President of Nonesuch Records
- In office 1984–2017

Personal details
- Born: 1949 (age 75–76)
- Education: University of California, Berkeley
- Occupation: Music Executive

= Robert Hurwitz =

Robert Hurwitz (born 1949) was president of Nonesuch Records from 1984 to 2017. He was named Chairman Emeritus of Nonesuch Records in January 2017. He previously ran the American operations of ECM Records, after beginning his career at Columbia Records. Hurwitz grew up in Los Angeles, where he was trained as a pianist and graduated from Alexander Hamilton High School in 1967, then went on to study at the University of California, Berkeley.

Founded as a classical label in 1964, Nonesuch expanded into the world music field in 1967 with its Explorer series. Since Hurwitz became head of the company, it has further expanded its mission to include artists from a wide range of musical genres, including jazz, musical theater, folk, bluegrass, and rock.

Among the artists he has signed or worked with are composers including John Adams, Timo Andres, Louis Andriessen, Henryk Górecki, Philip Glass, Ástor Piazzolla, Steve Reich, Stephen Sondheim, and John Zorn as well as performers and songwriters including Björk, Jeremy Denk, Bill Frisell, Richard Goode, Lorraine Hunt Lieberson, Kronos Quartet, Gidon Kremer, k.d. lang, Audra McDonald, Fred Hersch, Brad Mehldau, Pat Metheny, Punch Brothers, Randy Newman, Joshua Redman, Fernando Otero, Chris Thile, Dawn Upshaw, and Caetano Veloso. During this time, the label’s artist roster has grown to also include Laurie Anderson, The Black Keys, Buena Vista Social Club, Carolina Chocolate Drops, Ry Cooder, Emmylou Harris, and Wilco, among many others.

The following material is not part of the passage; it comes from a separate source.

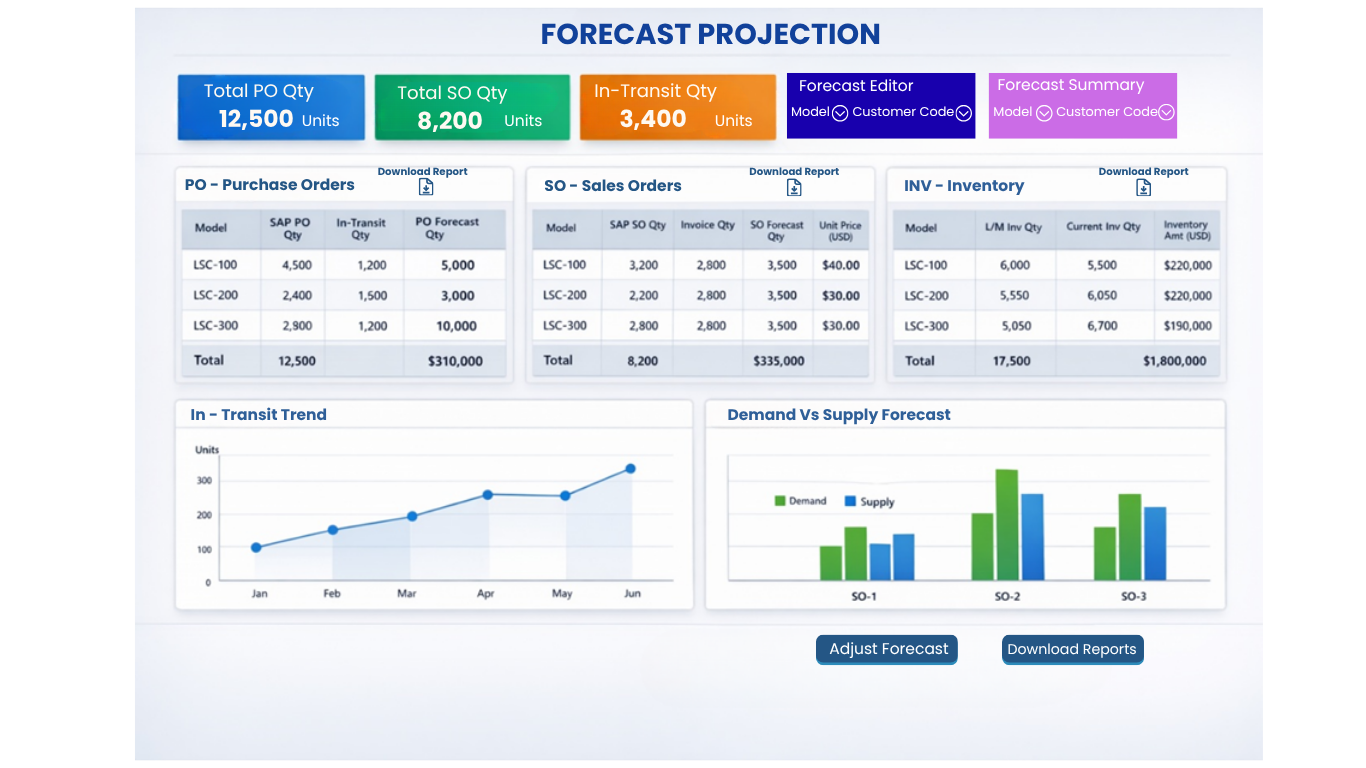Image resolution: width=1366 pixels, height=768 pixels.
Task: Click the Jun data point on trend chart
Action: pos(630,468)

Hurwitz has produced recordings by Caetano Veloso, Stephen Sondheim, Astor Piazzolla, and Teresa Stratas, and was the producer of the 1993 film George Balanchine’s The Nutcracker. Nonesuch releases have won 42 Grammy Awards during his tenure.

Robert Hurwitz has taught a course at The New School in New York City since 2006.

In a July 1998 article on Hurwitz and Nonesuch Records, the Boston Globe’s Ed Siegel wrote: “Under Robert Hurwitz, Nonesuch Records has been an oasis of artistic excitement. When one picks up a Nonesuch CD, there is a sense of occasion, the feeling that the artists in question have been assembled not as an exercise in star power, but as an exercise in artistic exploration.”

An October 2004 New York Times Magazine profile written by Russell Shorto states: “In a business now largely run by accountants and M.B.A.’s, Hurwitz is, in the words of Stephen Sondheim, ‘one of the few left who practice the making of records as a craft.’”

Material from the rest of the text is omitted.